Slides https://recodetx.com/wp-content/uploads/2024/01/ReCode-Non-Confidential-Overview_Jan-2024.pdf

They are opting out of an agreement with REGN to co-develop a factor IX gene editing therapy for haemophilia A and B. The agreement, which was signed in 2020, will terminate 180 days after NTLA provide written notice to REGN. They will continue to have obligations related to the co-development of gene-editing products directed to factor IX until the effective date of termination. Upon termination, NTLA will no longer be obligated for sharing 35% of the development costs, or be entitled to receive 35% of the profits, for gene-editing products directed to factor IX under the agreement.

Separately, the company would continue to support REGN with the development of gene-editing products directed to factor IX, as applicable, pursuant to a 2016 license and collaboration agreement between the companies. NTLA may be eligible to receive up to $320M in milestone payments and royalties in the high-single digits to low teens if REGN develops and commercialises gene-editing products under the terms of this license and collaboration deal.

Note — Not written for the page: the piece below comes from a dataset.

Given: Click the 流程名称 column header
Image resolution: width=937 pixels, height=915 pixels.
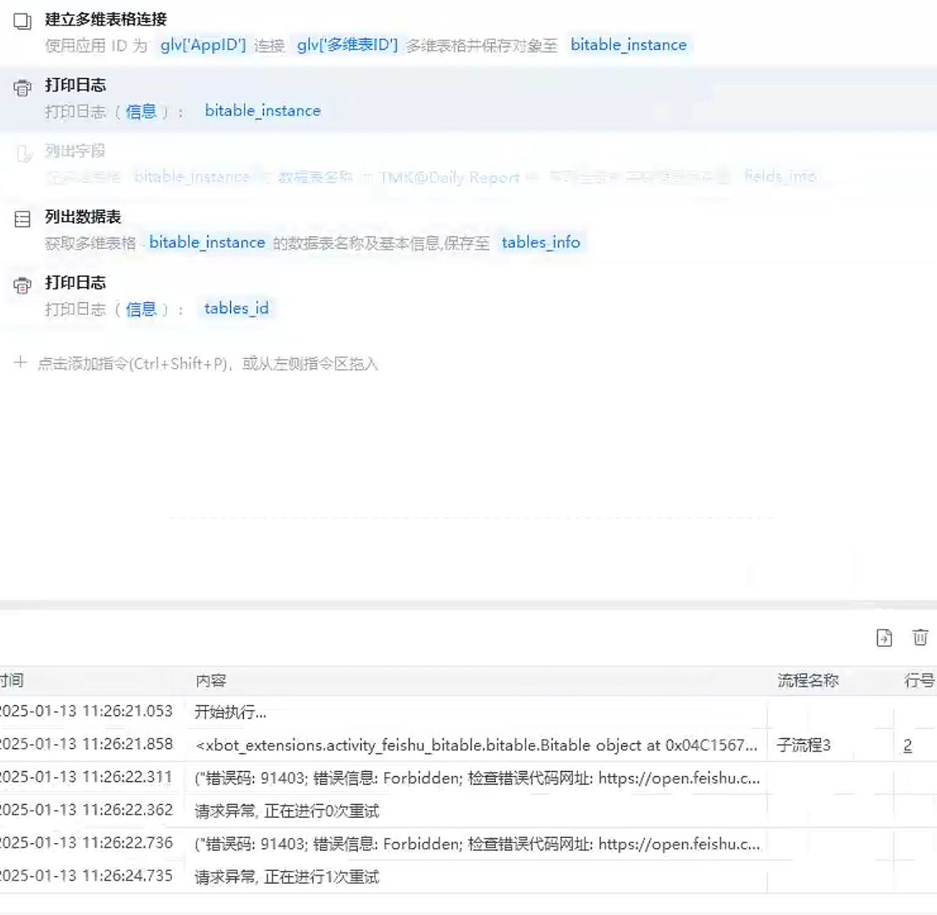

I assume (rightly or wrongly) the DNA writer is likely a prime editor https://www.businesswire.com/news/home/20240215392146/en/Intellia-Therapeutics-and-ReCode-Therapeutics-Announce-Strategic-Collaboration-to-Develop-Novel-Gene-Editing-Therapies-for-Cystic-Fibrosis

I'm glad I didn't take a (long) position. I expect an offering soon. CRSP did one, and now PRME. NTLA has not only underperformed, but they are now going to dilute their shareholders more!

Gene editing companies can be hit and miss

Good research from Nanolyze

Looks like they cleaned almost all of the ex vivo programs. They also pivoted one in vivo program and changed it to DNA based writing. Now, they are pretty much left with 2001, 2002 and 3001. This on top of a 15% cut of the workforce (that extends cash runway into mid-2026). Let's hope there are no hiccups! https://www.globenewswire.com/news-release/2024/01/04/2804303/0/en/Intellia-Therapeutics-Highlights-its-Three-Year-Strategic-Priorities-and-Anticipated-2024-Key-Milestones.html

New preclinical data, but for some reason they won't upload the poster(s) https://jitc.bmj.com/content/11/Suppl_1/A391

They also focused on CD8+ T-cells, but we know CD4+ T-cells are important https://www.sciencedirect.com/science/article/pii/S0952791521001230

For example, in this the authors showed that SOCS1-inactivation improved the intrinsic and extrinsic antitumour effect of adoptively transferred CD4+ T-cells. In addition, inactivation not only restored CD4+ T-cell expansion but it boosted CD8+ T-cell efficacy as well https://www.science.org/doi/10.1126/sciimmunol.abe8219

NTLA new 52 week low

First time I had heard about Intellia's proprietary Nme2 CRISPR/Cas9 (Nme2Cas9). A quick search brings back the following: ''Nme2Cas9 combines all-in-one AAV compatibility, exceptional editing accuracy within cells, and high target site density for in vivo genome editing applications.'' https://www.cell.com/molecular-cell/fulltext/S1097-2765(18)31033-5

Regeneron Pharmaceuticals and Intellia announced they expanded their existing research collaboration for gene editing therapies to focus on additional targets in neurological and muscular diseases https://finance.yahoo.com/news/regeneron-intellia-announce-expanded-research-110000224.html

The expanded deal combines Regeneron viral vector delivery technologies and Intellia gene modification technologies. Per the terms, the duo will initially research two in vivo non-liver targets, and each company will have the chance to lead potential development and commercialisation for candidates aimed at one target. The company that doesn't lead the program can enter a co-development and co-commercialisation agreement for the target.